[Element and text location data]
* Begin *
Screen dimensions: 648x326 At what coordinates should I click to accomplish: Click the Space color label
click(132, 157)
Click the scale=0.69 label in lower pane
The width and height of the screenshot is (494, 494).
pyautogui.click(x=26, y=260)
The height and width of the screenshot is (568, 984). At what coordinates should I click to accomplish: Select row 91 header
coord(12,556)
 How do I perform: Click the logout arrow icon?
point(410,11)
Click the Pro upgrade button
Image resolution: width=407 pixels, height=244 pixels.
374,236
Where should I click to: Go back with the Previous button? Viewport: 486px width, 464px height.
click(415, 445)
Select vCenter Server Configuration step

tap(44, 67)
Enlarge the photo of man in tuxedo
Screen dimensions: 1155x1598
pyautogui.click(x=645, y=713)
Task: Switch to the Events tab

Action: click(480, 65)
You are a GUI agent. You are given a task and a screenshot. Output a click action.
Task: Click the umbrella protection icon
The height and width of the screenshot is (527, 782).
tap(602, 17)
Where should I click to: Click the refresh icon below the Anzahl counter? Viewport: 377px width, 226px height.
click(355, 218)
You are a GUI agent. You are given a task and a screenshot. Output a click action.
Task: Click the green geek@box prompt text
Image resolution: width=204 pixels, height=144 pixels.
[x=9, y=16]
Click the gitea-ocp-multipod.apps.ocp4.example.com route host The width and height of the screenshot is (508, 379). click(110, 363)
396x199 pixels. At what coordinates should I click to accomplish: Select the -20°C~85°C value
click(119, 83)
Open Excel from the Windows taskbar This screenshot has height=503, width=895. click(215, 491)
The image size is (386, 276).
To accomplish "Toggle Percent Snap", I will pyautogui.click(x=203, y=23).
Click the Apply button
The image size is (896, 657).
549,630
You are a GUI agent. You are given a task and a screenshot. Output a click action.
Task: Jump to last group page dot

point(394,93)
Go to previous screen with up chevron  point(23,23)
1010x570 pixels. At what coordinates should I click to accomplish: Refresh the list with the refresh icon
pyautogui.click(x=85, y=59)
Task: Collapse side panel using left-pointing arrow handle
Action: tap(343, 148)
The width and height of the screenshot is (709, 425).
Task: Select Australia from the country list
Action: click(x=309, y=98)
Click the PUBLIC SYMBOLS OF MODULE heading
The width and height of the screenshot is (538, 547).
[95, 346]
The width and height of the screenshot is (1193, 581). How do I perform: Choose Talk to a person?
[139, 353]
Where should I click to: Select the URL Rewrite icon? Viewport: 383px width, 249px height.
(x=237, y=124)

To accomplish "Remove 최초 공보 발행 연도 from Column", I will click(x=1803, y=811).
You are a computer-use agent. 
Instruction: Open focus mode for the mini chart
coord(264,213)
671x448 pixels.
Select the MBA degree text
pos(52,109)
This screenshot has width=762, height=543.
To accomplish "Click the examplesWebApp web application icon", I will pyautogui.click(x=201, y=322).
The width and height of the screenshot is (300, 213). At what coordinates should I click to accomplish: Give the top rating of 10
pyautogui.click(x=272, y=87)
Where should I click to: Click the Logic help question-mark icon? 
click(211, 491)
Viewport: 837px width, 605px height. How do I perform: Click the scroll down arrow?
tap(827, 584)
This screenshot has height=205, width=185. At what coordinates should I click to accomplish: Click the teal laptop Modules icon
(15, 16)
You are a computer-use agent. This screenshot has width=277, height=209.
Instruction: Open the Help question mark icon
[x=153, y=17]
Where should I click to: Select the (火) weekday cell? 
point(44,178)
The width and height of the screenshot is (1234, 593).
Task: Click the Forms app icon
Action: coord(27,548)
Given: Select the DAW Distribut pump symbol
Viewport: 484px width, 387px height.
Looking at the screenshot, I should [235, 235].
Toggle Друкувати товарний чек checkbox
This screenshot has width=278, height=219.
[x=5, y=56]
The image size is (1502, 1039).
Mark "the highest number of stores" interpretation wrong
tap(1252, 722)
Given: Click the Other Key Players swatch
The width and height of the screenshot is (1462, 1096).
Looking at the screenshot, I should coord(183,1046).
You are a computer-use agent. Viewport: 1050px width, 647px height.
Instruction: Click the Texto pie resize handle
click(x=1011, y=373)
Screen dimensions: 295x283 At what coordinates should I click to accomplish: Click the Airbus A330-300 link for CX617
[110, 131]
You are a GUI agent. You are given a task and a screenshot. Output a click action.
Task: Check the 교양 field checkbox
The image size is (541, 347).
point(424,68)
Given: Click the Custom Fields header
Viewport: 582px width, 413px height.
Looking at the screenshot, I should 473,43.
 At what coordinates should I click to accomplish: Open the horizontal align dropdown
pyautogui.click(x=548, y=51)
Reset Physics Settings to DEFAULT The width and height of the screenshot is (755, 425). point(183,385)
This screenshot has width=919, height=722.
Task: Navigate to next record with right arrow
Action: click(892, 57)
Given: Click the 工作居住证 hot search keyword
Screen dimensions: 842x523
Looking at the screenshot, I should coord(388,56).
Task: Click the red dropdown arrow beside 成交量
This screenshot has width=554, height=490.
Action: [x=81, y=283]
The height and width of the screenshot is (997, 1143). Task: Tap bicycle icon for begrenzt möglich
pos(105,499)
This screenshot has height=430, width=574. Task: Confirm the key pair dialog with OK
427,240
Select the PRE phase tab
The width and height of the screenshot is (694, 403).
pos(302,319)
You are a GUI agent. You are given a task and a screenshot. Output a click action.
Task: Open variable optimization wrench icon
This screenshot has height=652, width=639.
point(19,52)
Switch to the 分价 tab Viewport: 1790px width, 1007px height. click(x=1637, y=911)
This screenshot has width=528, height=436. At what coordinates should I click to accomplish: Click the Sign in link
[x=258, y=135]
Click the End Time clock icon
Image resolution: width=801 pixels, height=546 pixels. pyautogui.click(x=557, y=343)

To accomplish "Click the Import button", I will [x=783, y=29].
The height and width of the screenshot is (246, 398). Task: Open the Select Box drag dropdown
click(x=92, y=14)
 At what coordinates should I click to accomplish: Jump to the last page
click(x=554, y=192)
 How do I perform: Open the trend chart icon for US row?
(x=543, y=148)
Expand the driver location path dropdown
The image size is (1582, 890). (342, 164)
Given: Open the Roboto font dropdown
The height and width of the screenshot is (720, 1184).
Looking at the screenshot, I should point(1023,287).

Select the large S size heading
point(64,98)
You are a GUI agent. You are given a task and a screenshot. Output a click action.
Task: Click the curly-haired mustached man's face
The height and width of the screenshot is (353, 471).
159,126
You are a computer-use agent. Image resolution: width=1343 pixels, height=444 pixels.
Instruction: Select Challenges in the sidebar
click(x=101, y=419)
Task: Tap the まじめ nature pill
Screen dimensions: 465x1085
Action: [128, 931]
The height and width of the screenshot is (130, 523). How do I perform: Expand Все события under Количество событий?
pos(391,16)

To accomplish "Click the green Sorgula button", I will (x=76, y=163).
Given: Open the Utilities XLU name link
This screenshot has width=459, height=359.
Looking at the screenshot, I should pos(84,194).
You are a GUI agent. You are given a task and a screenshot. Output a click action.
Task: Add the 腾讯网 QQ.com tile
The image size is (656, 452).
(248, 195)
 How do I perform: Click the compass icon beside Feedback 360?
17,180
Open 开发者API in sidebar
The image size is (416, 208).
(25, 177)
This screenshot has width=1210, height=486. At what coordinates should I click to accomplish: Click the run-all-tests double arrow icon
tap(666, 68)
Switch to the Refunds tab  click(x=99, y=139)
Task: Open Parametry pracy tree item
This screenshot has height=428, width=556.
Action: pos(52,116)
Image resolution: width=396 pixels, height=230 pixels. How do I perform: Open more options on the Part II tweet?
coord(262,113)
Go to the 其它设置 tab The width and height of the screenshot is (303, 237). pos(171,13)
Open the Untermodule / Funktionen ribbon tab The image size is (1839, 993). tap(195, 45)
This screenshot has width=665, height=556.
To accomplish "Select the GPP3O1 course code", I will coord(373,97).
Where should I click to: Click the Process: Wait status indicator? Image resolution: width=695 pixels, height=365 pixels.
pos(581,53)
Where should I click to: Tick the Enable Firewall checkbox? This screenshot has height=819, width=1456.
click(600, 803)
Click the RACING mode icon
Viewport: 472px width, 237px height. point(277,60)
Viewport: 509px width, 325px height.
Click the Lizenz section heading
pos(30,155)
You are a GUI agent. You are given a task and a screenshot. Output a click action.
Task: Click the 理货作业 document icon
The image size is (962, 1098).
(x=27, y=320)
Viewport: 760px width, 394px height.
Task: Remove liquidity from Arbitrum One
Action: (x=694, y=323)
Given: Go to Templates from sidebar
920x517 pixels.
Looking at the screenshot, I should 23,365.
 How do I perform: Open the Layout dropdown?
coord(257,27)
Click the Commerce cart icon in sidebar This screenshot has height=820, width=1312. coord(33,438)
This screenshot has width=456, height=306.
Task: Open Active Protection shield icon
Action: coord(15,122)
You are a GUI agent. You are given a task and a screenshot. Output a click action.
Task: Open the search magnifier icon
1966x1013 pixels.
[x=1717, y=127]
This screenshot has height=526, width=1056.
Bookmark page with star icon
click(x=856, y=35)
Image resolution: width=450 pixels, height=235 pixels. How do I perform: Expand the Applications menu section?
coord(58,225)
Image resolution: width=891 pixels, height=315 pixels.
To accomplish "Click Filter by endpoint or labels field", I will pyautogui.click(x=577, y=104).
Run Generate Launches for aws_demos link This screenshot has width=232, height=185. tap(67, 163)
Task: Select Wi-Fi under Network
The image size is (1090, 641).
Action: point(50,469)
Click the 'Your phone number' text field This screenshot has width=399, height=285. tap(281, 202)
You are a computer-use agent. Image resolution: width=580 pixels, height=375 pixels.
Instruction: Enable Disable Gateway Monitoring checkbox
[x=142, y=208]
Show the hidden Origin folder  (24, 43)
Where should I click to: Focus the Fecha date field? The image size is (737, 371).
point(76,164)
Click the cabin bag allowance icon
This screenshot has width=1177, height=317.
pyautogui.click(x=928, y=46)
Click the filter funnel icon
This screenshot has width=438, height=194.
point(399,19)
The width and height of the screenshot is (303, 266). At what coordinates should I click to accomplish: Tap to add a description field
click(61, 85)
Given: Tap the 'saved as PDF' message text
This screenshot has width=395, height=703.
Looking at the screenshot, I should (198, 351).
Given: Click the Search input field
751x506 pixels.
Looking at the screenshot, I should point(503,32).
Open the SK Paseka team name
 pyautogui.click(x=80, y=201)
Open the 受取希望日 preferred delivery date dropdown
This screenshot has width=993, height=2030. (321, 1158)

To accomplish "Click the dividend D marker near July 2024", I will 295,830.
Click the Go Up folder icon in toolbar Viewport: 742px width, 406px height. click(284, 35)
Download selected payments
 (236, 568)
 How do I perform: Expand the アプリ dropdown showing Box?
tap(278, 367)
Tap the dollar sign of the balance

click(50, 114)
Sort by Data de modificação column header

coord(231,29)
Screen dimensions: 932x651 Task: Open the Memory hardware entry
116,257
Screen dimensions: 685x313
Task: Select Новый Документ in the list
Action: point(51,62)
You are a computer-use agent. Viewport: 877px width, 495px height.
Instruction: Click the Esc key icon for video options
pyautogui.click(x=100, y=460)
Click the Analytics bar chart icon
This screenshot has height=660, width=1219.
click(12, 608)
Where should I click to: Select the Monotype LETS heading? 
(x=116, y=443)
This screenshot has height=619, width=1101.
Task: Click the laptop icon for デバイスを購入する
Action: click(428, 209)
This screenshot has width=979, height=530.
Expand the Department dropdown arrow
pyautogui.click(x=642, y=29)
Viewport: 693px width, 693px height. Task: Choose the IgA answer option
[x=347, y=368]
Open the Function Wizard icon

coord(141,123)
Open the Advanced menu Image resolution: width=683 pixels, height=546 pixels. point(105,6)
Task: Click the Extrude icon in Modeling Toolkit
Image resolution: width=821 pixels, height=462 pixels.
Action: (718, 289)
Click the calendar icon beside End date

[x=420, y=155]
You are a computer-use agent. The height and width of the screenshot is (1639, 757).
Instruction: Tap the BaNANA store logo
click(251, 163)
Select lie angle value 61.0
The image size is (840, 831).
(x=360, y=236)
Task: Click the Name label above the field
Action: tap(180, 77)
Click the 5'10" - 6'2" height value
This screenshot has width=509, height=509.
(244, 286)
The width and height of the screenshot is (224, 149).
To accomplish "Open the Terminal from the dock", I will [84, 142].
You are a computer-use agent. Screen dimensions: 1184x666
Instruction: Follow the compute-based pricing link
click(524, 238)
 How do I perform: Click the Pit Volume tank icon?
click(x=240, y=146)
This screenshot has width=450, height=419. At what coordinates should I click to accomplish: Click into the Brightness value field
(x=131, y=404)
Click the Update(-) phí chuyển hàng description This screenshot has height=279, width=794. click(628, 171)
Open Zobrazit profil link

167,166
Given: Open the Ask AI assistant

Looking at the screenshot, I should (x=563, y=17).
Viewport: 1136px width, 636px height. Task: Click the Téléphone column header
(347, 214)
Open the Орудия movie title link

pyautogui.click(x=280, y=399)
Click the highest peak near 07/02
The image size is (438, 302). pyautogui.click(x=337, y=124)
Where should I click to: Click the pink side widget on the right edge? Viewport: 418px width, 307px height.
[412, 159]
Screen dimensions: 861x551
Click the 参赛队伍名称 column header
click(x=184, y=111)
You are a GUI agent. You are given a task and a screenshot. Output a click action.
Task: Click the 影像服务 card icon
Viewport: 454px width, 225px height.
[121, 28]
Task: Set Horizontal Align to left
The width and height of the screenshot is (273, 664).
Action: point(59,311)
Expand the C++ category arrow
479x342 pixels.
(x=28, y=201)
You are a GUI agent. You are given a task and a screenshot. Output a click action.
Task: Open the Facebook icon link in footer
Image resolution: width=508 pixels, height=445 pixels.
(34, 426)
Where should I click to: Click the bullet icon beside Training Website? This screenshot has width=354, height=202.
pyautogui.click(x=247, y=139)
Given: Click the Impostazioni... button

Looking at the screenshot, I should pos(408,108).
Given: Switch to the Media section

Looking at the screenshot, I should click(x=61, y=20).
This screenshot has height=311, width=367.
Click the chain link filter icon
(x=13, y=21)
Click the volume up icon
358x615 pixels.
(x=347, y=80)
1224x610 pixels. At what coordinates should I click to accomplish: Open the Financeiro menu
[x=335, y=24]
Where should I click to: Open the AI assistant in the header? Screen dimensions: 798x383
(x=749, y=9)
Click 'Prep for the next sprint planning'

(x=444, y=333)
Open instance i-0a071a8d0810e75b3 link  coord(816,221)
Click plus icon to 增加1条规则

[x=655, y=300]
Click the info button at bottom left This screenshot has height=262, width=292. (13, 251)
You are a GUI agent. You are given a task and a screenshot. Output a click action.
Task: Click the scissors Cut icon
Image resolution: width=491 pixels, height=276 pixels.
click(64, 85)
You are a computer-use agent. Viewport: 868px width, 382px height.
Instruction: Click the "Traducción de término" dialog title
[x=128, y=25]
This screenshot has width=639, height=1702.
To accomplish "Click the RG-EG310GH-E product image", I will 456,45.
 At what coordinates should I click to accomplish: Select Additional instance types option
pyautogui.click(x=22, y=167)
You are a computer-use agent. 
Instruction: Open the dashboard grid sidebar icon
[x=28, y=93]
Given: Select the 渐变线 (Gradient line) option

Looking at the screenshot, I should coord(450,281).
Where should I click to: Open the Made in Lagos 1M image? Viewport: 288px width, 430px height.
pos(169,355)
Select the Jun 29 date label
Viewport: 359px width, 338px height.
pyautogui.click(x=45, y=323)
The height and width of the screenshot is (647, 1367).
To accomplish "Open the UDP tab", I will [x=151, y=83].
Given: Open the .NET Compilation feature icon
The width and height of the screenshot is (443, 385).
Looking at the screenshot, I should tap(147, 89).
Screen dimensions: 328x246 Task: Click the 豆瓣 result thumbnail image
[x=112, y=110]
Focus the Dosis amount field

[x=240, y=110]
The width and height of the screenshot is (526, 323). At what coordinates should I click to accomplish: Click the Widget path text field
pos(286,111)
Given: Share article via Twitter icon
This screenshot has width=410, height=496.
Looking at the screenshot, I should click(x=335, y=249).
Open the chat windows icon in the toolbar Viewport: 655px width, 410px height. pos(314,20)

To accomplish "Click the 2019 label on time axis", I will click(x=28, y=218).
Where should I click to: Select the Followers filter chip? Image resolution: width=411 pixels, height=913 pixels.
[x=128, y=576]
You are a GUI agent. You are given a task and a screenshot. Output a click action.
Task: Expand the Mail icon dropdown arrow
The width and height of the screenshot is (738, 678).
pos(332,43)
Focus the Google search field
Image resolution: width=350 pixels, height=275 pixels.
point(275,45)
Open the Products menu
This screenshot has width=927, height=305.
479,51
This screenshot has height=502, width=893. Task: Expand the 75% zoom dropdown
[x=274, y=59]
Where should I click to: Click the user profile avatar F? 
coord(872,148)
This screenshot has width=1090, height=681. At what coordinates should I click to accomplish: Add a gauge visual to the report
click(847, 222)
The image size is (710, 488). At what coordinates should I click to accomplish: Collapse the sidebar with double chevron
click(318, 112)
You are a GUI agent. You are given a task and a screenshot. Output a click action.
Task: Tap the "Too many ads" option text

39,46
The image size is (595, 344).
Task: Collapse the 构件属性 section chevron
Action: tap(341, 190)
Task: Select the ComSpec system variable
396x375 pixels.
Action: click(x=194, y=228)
* End *
Convert the part of the listing that opens with the line containing "The width and height of the screenshot is (1193, 581)." and closes with the line containing "Action: coord(27,548)" into a JSON list of strings, one string per line, leaving out blank lines.

**Solution to the problem:**
[
  "The width and height of the screenshot is (1193, 581). How do I perform: Choose Talk to a person?",
  "[139, 353]",
  "Where should I click to: Select the URL Rewrite icon? Viewport: 383px width, 249px height.",
  "(x=237, y=124)",
  "To accomplish \"Remove 최초 공보 발행 연도 from Column\", I will click(x=1803, y=811).",
  "You are a computer-use agent. ",
  "Instruction: Open focus mode for the mini chart",
  "coord(264,213)",
  "671x448 pixels.",
  "Select the MBA degree text",
  "pos(52,109)",
  "This screenshot has width=762, height=543.",
  "To accomplish \"Click the examplesWebApp web application icon\", I will pyautogui.click(x=201, y=322).",
  "The width and height of the screenshot is (300, 213). At what coordinates should I click to accomplish: Give the top rating of 10",
  "pyautogui.click(x=272, y=87)",
  "Where should I click to: Click the Logic help question-mark icon? ",
  "click(211, 491)",
  "Viewport: 837px width, 605px height. How do I perform: Click the scroll down arrow?",
  "tap(827, 584)",
  "This screenshot has height=205, width=185. At what coordinates should I click to accomplish: Click the teal laptop Modules icon",
  "(15, 16)",
  "You are a computer-use agent. This screenshot has width=277, height=209.",
  "Instruction: Open the Help question mark icon",
  "[x=153, y=17]",
  "Where should I click to: Select the (火) weekday cell? ",
  "point(44,178)",
  "The width and height of the screenshot is (1234, 593).",
  "Task: Click the Forms app icon",
  "Action: coord(27,548)"
]